What you will do -
All records shown below should be given again, character for character.

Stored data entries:
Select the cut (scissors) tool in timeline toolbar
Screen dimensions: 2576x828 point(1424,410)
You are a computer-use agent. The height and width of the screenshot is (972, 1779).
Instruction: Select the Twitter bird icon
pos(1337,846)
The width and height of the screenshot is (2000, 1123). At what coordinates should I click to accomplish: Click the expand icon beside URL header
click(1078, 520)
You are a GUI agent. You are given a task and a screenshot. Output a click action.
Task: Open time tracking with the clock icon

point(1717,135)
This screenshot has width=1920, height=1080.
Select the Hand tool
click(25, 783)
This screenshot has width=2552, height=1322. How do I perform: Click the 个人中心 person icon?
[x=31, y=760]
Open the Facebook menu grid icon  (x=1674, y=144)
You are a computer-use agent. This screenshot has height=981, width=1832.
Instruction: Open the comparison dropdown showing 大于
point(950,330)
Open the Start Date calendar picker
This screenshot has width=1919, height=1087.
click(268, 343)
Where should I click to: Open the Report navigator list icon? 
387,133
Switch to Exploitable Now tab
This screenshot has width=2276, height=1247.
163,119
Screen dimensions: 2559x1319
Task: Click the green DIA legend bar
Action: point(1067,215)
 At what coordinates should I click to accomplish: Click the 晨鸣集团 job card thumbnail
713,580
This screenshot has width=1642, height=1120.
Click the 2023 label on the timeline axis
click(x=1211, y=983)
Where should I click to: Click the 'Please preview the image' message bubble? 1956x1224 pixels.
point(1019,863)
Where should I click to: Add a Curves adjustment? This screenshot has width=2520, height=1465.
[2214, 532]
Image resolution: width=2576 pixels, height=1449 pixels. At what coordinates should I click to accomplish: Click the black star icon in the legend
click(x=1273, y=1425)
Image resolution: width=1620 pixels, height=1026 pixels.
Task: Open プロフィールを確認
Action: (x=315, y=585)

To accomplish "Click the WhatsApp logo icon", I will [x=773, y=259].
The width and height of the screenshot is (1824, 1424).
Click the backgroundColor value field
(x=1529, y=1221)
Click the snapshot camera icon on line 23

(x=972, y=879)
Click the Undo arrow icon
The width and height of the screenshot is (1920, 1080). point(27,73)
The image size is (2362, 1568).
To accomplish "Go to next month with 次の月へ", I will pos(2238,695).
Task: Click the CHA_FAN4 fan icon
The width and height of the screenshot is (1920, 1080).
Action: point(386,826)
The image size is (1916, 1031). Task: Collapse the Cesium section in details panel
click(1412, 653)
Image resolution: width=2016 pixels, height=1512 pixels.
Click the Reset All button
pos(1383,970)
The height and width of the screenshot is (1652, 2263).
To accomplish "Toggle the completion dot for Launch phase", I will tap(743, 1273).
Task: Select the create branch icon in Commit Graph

Answer to this task -
Select the cut (scissors) tool in timeline toolbar
Screen dimensions: 2576x828 point(1424,410)
You are a computer-use agent. The height and width of the screenshot is (972, 1779).
Instruction: Select the Twitter bird icon
pos(1337,846)
The width and height of the screenshot is (2000, 1123). At what coordinates should I click to accomplish: Click the expand icon beside URL header
click(1078, 520)
You are a GUI agent. You are given a task and a screenshot. Output a click action.
Task: Open time tracking with the clock icon

point(1717,135)
This screenshot has width=1920, height=1080.
Select the Hand tool
click(25, 783)
This screenshot has width=2552, height=1322. How do I perform: Click the 个人中心 person icon?
[x=31, y=760]
Open the Facebook menu grid icon  (x=1674, y=144)
You are a computer-use agent. This screenshot has height=981, width=1832.
Instruction: Open the comparison dropdown showing 大于
point(950,330)
Open the Start Date calendar picker
This screenshot has width=1919, height=1087.
click(268, 343)
Where should I click to: Open the Report navigator list icon? 
387,133
Switch to Exploitable Now tab
This screenshot has width=2276, height=1247.
163,119
Screen dimensions: 2559x1319
Task: Click the green DIA legend bar
Action: point(1067,215)
 At what coordinates should I click to accomplish: Click the 晨鸣集团 job card thumbnail
713,580
This screenshot has width=1642, height=1120.
Click the 2023 label on the timeline axis
click(x=1211, y=983)
Where should I click to: Click the 'Please preview the image' message bubble? 1956x1224 pixels.
point(1019,863)
Where should I click to: Add a Curves adjustment? This screenshot has width=2520, height=1465.
[2214, 532]
Image resolution: width=2576 pixels, height=1449 pixels. At what coordinates should I click to accomplish: Click the black star icon in the legend
click(x=1273, y=1425)
Image resolution: width=1620 pixels, height=1026 pixels.
Task: Open プロフィールを確認
Action: (x=315, y=585)

To accomplish "Click the WhatsApp logo icon", I will [x=773, y=259].
The width and height of the screenshot is (1824, 1424).
Click the backgroundColor value field
(x=1529, y=1221)
Click the snapshot camera icon on line 23

(x=972, y=879)
Click the Undo arrow icon
The width and height of the screenshot is (1920, 1080). point(27,73)
The image size is (2362, 1568).
To accomplish "Go to next month with 次の月へ", I will pos(2238,695).
Task: Click the CHA_FAN4 fan icon
The width and height of the screenshot is (1920, 1080).
Action: point(386,826)
The image size is (1916, 1031). Task: Collapse the Cesium section in details panel
click(1412, 653)
Image resolution: width=2016 pixels, height=1512 pixels.
Click the Reset All button
pos(1383,970)
The height and width of the screenshot is (1652, 2263).
To accomplish "Toggle the completion dot for Launch phase", I will tap(743, 1273).
Task: Select the create branch icon in Commit Graph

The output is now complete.